In contrast, the Template-Based Generation method performs the worst across all dimensions. Its accuracy score of 3.2 indicates limited flexibility in capturing the nuanced and context-dependent nature of educational dialogues. The coverage score of 2.8 reveals significant biases in category representation, as predefined templates tend to favor certain dialogue structures while underrepresenting others. Additionally, the consistency score of 3.0, while reflecting a uniform style within the constraints of the templates, highlights its inability to adapt to real-world variations in dialogue.

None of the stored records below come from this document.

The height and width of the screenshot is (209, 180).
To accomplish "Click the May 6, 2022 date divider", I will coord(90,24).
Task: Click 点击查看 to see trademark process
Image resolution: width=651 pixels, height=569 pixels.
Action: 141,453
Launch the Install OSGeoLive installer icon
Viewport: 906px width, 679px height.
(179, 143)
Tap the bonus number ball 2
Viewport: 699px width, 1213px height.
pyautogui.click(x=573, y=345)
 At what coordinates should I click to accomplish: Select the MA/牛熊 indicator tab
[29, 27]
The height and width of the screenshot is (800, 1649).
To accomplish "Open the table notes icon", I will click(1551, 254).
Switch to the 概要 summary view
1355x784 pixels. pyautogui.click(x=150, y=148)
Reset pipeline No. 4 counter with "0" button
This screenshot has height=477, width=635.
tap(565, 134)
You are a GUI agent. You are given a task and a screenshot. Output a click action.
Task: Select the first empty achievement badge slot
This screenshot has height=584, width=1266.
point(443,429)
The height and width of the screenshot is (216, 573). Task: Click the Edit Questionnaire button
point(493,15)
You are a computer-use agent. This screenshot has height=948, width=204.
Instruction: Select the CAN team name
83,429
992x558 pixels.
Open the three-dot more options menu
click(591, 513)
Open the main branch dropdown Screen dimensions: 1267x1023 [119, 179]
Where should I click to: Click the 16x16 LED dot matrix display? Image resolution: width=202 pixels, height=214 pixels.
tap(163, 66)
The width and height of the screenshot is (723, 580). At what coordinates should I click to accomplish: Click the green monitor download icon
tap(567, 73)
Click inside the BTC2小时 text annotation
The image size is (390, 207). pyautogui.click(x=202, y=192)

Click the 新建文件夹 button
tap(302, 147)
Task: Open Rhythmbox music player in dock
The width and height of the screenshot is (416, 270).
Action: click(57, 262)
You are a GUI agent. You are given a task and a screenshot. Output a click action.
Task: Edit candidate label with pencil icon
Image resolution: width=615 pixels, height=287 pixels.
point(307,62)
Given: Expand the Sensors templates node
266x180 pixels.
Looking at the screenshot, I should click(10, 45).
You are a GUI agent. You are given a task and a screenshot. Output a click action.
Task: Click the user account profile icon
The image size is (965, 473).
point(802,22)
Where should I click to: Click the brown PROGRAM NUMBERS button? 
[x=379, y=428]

The Few-Shot GPT method demonstrates substantial improvements over Template-Based Generation. Its accuracy score of 4.1 indicates that GPT-3.5 can leverage contextual understanding to generate meaningful and accurate annotations. However, its coverage score of 4.0 suggests that certain pedagogical categories, especially those less represented in the prompt examples, may not be adequately annotated. The consistency score of 4.2 shows that Few-Shot GPT maintains a relatively uniform annotation style, though occasional variability due to inherent model randomness is observed.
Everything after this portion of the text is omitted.